What does it look like? A crazy, but beautifully designed, mash-up of an art catalogue, lifestyle magazine and instruction manual. There’s artworks by Yardbird logo designer Evan Hecox; articles on the restaurant’s designer chairs and branded products that include Yardbird Vans skateboarding sneakers and a line of sake and a profile of Yardbird co-owner Lindsay Jang.

But the ‘meat’ (pun intended) of the book is a series of detailed step by step instructions and recipes for butchering a chicken ready for skewering (and that means really butchering the thing down to its last tiny constituent parts including the thyroid and gizzard) and every type of yakitori you can imagine from fillet and thigh to ventricle and soft knee bone.

Is it good bedtime reading? Settle in with a Horlicks and the 40-odd page introductory section with profiles, interviews and articles.

Will I have trouble finding ingredients? How good is your butcher? If you want to cook some of the more recherché recipes in the book like Thyroid skewers you’ll need to find one that will supply you whole chickens with head and organs intact. Good luck with that. You will also need to find a very good Asian grocer or specialist Japanese store for items such as Okinawan black sugar and Chinkiang black rice vinegar.

What’s the faff factor? Correctly butchering your whole chicken, should you be able to get hold of one, will take some practice and there’s a lot of fiddly skewering to be done. Some of the ‘smaller’ and ‘bigger’ dishes require a large number of ingredients and a fair amount of preparation.

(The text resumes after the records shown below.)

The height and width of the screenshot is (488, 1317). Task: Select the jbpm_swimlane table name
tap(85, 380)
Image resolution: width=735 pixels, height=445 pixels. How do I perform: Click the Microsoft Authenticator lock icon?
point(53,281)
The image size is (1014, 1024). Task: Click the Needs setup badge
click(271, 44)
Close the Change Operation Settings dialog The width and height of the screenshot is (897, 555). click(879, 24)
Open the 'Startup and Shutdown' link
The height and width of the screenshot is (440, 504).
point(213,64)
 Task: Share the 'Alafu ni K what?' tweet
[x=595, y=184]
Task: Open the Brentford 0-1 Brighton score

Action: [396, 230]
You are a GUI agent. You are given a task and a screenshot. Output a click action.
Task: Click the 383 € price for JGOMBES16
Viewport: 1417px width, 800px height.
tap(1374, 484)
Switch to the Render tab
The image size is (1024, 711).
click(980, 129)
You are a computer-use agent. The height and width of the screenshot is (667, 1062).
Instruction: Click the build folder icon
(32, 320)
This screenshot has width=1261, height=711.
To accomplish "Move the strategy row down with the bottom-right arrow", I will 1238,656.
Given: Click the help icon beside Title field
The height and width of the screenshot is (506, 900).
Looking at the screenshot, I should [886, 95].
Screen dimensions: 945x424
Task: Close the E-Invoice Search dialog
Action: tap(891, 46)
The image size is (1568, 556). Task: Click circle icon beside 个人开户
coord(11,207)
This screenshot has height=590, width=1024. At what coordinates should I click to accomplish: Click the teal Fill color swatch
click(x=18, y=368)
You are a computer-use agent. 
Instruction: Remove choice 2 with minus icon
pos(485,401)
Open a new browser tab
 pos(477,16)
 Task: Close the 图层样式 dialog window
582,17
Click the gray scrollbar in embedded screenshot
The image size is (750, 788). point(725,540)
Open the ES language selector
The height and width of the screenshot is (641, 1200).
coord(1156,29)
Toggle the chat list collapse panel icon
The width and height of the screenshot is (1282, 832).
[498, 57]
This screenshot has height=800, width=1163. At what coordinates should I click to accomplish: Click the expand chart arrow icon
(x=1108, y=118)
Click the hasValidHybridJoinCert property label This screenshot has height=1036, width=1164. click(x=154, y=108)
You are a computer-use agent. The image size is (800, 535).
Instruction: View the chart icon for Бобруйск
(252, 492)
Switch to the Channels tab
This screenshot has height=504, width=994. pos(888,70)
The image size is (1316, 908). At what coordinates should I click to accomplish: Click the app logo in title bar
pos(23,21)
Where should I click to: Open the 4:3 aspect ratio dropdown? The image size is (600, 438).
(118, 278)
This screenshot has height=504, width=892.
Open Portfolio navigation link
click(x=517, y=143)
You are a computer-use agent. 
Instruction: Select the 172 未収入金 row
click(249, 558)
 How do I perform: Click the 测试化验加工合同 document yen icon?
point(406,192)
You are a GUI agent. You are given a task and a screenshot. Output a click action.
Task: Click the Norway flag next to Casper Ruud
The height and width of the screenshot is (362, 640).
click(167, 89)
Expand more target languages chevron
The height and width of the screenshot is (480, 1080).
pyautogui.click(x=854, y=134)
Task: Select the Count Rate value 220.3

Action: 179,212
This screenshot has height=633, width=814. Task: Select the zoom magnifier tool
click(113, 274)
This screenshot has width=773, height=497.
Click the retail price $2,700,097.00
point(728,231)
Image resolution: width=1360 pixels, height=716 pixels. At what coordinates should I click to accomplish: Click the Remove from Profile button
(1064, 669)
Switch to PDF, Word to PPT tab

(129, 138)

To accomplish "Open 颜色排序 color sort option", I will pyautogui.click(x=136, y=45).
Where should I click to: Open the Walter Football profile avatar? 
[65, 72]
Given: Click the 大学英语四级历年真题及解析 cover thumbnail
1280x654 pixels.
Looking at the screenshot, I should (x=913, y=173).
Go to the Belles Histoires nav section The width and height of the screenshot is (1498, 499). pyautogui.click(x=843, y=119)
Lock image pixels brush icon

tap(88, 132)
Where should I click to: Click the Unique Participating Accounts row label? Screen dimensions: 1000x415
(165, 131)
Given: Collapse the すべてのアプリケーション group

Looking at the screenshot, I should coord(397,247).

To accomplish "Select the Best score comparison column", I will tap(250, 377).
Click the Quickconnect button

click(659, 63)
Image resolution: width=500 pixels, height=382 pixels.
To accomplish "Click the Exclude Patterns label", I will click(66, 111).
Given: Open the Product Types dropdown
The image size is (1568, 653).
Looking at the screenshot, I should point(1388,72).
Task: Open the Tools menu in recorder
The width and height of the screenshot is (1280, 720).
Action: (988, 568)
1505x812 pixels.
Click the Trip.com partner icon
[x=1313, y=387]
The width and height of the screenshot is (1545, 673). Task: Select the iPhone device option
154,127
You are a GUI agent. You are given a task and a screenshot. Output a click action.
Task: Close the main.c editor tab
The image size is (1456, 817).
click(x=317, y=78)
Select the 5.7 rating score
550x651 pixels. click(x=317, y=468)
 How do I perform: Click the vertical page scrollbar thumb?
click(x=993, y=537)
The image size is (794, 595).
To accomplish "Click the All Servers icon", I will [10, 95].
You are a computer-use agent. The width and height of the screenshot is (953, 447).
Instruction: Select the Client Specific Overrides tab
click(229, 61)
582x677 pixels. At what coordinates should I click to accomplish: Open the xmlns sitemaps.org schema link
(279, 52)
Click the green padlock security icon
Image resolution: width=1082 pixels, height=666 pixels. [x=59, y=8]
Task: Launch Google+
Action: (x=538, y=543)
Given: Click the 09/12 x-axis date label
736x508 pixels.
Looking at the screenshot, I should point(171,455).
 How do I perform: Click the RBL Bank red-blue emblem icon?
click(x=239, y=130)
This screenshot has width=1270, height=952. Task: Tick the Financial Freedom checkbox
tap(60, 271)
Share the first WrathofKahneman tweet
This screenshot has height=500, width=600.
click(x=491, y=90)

How annoyingly vague are the recipes? Measurements are precise – no pinch of this or glug of that – and the methods are detailed and clear. The recipe for Chicken Katsu that is meant to appear on page 174 is however so vague that it has actually completely disappeared from the book.

How often will I cook from the book? Much of the food will be time-consuming to prepare so this is one for the weekend.

Killer recipes? Aside from the yakitori recipes, the chapter on ‘smaller’ snacking dishes includes mushroom salad with mizuna, watercress and wasabi and the ‘Yardbird Caesar’ that’s made with Chinese cabbage, mizuna and nori and a dressing that includes miso, roasted garlic and rice vinegar, while ‘bigger’ dishes include KFC (Korean fried cauliflower) and scotch egg with cabbage, tonkatsu sauce and Kewpie mayo.

What will I love? The sheer attention to detail, the elegant look and all the little extras like the cocktail and highball recipes and a staff Q&A profiling the people behind the restaurant. A lot of love, time and effort has obviously gone into the book making it a rewarding experience both to read and use in the kitchen.

What won’t I like? The full-page, black and white close-up photo of raw chicken skin on page 90 is both gnarly and vaguely obscene.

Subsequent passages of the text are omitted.